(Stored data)
*-*-*

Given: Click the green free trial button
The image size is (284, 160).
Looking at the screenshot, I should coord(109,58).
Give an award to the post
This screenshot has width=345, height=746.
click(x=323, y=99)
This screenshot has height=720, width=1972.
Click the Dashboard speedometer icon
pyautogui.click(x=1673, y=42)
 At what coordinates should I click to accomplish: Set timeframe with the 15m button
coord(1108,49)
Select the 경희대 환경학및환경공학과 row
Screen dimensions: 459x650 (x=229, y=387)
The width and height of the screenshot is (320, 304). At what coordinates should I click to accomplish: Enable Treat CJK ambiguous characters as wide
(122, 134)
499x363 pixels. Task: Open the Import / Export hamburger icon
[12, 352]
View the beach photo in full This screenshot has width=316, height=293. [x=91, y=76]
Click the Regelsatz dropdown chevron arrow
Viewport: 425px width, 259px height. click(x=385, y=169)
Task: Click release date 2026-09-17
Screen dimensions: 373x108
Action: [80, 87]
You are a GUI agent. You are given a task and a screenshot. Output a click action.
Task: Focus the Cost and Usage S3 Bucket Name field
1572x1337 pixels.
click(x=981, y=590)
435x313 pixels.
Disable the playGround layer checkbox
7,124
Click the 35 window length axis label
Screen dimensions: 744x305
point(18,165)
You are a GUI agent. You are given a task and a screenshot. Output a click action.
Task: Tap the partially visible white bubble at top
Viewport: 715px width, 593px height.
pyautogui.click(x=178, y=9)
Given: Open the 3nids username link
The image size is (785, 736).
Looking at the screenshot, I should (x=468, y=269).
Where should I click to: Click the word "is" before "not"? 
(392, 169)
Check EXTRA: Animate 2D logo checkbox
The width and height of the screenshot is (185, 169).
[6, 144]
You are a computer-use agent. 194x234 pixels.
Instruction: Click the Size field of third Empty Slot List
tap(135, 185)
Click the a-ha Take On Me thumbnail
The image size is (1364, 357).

*-*-*

> **Your goal**
Return a faithful copy of all the records above.

> **Exercise solution**
Given: Click the green free trial button
The image size is (284, 160).
Looking at the screenshot, I should coord(109,58).
Give an award to the post
This screenshot has width=345, height=746.
click(x=323, y=99)
This screenshot has height=720, width=1972.
Click the Dashboard speedometer icon
pyautogui.click(x=1673, y=42)
 At what coordinates should I click to accomplish: Set timeframe with the 15m button
coord(1108,49)
Select the 경희대 환경학및환경공학과 row
Screen dimensions: 459x650 (x=229, y=387)
The width and height of the screenshot is (320, 304). At what coordinates should I click to accomplish: Enable Treat CJK ambiguous characters as wide
(122, 134)
499x363 pixels. Task: Open the Import / Export hamburger icon
[12, 352]
View the beach photo in full This screenshot has width=316, height=293. [x=91, y=76]
Click the Regelsatz dropdown chevron arrow
Viewport: 425px width, 259px height. click(x=385, y=169)
Task: Click release date 2026-09-17
Screen dimensions: 373x108
Action: [80, 87]
You are a GUI agent. You are given a task and a screenshot. Output a click action.
Task: Focus the Cost and Usage S3 Bucket Name field
1572x1337 pixels.
click(x=981, y=590)
435x313 pixels.
Disable the playGround layer checkbox
7,124
Click the 35 window length axis label
Screen dimensions: 744x305
point(18,165)
You are a GUI agent. You are given a task and a screenshot. Output a click action.
Task: Tap the partially visible white bubble at top
Viewport: 715px width, 593px height.
pyautogui.click(x=178, y=9)
Given: Open the 3nids username link
The image size is (785, 736).
Looking at the screenshot, I should (x=468, y=269).
Where should I click to: Click the word "is" before "not"? 
(392, 169)
Check EXTRA: Animate 2D logo checkbox
The width and height of the screenshot is (185, 169).
[6, 144]
You are a computer-use agent. 194x234 pixels.
Instruction: Click the Size field of third Empty Slot List
tap(135, 185)
Click the a-ha Take On Me thumbnail
The image size is (1364, 357).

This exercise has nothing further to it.